Bemidji, MN – Before dawn on Saturday morning, December 2nd, the U.S. Senate passed a monumental tax overhaul with no Democratic support that overwhelmingly benefits corporations and the top 1%. The bill, written by a small panel of Republicans, behind closed doors was rushed to a vote, bypassing regular order that would have included hearings and committee meetings with both parties participating.  In fact, the bill has ignited an outcry from Democrats, calling this process of the bill, “Washington at it’s worst”.

While the focus of criticism is centered on how the bill will not benefit a majority of taxpayers in the long term, there are immediate and potentially dire impacts within this bill for Indigenous Peoples that is being overlooked in the media. Two provisions inserted by Sen. Lisa Murkowski (R-Alaska) direct Sec. Zinke to approve at least two lease sales for drilling. Each would consist of no fewer than 400,000 acres and 2,000 acres (of the 800,000 total acres), known as 1002 Area, set aside for wells and support facilities within ANWR’s 1.5 million-acre coastal plain.

Alaskan Natives, and particularly the Gwich’in Peoples, have thrived here for countless generations and continue to lead subsistence lifestyles that are heavily dependent on the Arctic for resources to survive. And this is not the first time the Gwich’in have fought against the opening of the ANWR to oil drilling. In 2005, the Trustees for Alaska, a public interest law firm, released a report that oil drilling in the ANWR would jeopardize the culture of the Gwich’in. It emphasized that the area now targeted by Senate Republicans is critical to the Porcupine Caribou Herd, essential to the Gwich’in way of life, and that the U.S. has an obligation to protect the coastal plains of ANWR.
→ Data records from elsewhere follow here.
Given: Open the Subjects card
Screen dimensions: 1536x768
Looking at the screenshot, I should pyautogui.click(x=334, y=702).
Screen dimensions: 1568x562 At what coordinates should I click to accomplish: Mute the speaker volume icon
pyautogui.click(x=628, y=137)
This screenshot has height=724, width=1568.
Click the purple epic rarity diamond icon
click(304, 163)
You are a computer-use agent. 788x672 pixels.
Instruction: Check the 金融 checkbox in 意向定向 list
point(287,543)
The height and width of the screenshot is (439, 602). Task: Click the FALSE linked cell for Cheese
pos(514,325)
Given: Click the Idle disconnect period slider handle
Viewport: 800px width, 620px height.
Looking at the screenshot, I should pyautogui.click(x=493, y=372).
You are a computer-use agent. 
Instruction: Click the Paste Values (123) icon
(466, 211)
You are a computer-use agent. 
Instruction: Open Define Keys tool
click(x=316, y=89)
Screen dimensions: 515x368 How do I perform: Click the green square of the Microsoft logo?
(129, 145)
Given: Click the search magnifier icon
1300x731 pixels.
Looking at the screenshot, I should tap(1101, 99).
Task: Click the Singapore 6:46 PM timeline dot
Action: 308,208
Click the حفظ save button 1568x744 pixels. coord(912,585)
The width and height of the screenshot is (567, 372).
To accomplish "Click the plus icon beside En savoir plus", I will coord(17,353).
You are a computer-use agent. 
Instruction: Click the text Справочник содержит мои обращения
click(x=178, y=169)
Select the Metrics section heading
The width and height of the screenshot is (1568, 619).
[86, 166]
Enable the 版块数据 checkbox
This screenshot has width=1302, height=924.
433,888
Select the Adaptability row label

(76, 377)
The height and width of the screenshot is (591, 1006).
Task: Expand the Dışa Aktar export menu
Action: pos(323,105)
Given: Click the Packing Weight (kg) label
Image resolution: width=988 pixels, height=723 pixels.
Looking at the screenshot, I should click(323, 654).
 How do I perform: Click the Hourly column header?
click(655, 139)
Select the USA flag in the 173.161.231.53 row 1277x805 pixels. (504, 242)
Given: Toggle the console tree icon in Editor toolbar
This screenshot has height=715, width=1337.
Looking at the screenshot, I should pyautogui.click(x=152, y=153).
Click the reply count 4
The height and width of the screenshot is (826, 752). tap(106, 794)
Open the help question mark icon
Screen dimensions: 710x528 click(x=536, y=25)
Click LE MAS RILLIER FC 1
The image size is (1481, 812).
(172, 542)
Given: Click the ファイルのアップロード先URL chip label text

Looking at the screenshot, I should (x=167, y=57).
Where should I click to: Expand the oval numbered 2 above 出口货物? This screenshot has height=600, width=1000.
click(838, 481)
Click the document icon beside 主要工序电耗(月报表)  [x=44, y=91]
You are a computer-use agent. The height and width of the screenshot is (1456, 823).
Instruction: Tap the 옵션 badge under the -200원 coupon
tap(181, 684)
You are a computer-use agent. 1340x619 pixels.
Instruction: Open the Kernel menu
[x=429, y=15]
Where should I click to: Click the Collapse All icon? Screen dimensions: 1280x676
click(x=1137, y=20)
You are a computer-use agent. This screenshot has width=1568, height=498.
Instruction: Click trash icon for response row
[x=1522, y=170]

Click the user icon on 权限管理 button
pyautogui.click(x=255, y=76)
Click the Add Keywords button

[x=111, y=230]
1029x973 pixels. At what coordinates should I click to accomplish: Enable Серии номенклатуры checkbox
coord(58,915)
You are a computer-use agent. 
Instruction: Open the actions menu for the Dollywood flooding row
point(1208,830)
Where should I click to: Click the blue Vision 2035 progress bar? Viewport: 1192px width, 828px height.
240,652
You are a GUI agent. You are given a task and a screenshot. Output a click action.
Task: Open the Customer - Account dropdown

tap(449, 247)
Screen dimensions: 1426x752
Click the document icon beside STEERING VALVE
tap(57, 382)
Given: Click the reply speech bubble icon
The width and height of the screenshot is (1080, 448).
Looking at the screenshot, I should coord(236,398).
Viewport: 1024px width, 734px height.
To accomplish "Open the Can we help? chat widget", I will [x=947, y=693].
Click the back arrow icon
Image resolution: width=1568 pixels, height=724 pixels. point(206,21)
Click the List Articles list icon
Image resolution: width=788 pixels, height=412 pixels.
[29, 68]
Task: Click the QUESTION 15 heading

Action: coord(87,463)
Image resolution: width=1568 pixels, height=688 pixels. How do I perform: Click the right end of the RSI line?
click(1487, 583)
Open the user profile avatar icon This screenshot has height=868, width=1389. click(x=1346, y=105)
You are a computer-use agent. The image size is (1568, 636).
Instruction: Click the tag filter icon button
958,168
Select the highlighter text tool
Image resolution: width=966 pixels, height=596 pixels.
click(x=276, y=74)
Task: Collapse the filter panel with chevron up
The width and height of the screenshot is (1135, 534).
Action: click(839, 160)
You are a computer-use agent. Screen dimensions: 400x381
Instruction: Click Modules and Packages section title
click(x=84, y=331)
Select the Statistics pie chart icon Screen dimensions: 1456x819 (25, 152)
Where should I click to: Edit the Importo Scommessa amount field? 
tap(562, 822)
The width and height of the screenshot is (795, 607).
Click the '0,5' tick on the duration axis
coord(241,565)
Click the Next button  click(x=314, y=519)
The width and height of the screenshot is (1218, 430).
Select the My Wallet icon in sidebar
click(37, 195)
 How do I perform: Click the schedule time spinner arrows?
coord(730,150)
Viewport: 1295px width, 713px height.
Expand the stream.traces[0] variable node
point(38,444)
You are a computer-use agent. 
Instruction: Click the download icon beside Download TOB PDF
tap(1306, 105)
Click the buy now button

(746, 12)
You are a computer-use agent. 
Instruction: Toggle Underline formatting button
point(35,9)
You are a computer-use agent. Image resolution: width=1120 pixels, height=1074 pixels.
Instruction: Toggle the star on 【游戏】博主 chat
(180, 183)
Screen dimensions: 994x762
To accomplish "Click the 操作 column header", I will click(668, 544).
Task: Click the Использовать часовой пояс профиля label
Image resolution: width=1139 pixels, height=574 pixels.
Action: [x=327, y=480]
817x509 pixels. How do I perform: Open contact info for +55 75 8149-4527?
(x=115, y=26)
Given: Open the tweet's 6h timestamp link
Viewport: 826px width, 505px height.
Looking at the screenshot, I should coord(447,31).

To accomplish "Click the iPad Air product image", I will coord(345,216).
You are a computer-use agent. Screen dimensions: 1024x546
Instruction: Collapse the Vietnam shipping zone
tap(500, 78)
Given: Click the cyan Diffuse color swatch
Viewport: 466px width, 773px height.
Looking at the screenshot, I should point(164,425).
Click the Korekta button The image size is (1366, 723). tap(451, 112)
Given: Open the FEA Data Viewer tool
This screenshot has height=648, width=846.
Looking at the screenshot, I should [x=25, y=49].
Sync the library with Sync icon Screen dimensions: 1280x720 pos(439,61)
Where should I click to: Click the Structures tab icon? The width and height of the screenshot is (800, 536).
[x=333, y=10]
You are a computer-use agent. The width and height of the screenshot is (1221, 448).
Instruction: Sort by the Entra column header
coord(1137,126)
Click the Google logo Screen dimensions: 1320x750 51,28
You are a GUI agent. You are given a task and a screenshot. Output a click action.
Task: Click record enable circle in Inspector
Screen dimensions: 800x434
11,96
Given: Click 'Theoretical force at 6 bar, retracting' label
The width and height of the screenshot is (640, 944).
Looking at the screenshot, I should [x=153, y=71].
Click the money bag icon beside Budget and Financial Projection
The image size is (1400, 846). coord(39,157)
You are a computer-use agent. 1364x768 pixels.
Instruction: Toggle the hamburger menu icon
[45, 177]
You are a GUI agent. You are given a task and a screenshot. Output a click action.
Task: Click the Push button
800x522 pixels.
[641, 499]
The Indigenous Environmental Network works with the Gwich’in Peoples to protect their ancestral lands through the campaign to Keep Fossil Fuels in The Ground. This week, IEN and members of the Gwich’in will travel to Washington D.C. to protest the decision to open the ANWR to oil development and to advocate for the protection of this pristine ecosystem and rights of the Gwich’in.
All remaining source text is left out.